▸ Pointing data for screenshots
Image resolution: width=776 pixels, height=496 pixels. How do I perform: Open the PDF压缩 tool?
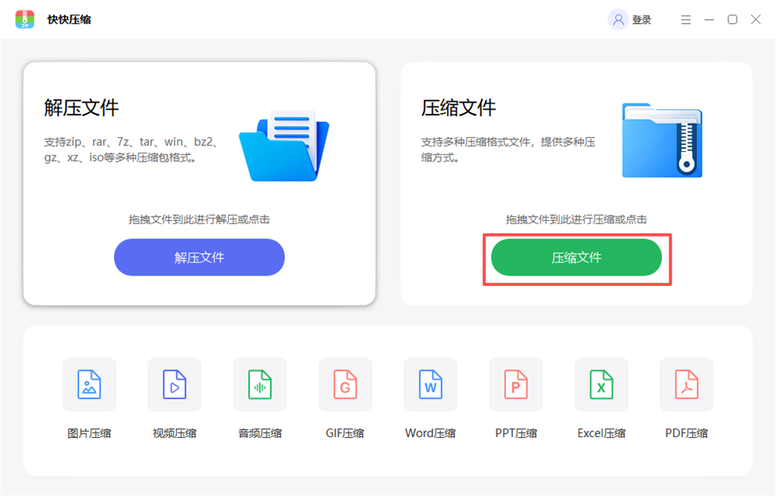point(686,385)
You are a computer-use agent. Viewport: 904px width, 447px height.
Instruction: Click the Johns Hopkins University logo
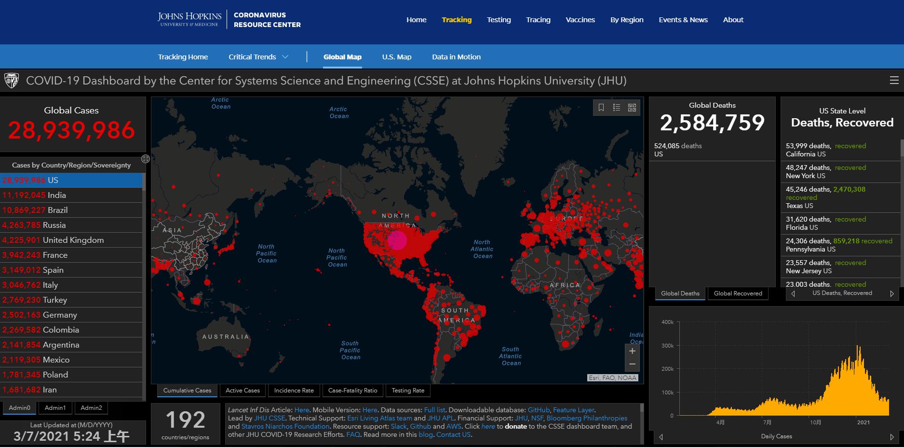coord(189,19)
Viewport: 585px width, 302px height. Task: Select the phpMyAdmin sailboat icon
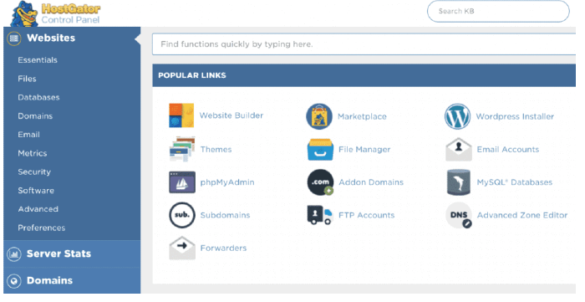click(x=182, y=182)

▸ STATED PROBLEM
Rewrite every line of the listing above, requests included, and offset each coordinate in the answers by adding 123 to it. Leave the pictures out of your answer.

▸ RESULT BELOW
Image resolution: width=776 pixels, height=496 pixels. How do I perform: Open the PDF压缩 tool?
point(809,508)
You are a computer-use agent. Viewport: 904px width, 447px height.
Instruction: Click the Johns Hopkins University logo
coord(312,142)
Viewport: 585px width, 302px height. Task: Select the phpMyAdmin sailboat icon
click(x=305, y=305)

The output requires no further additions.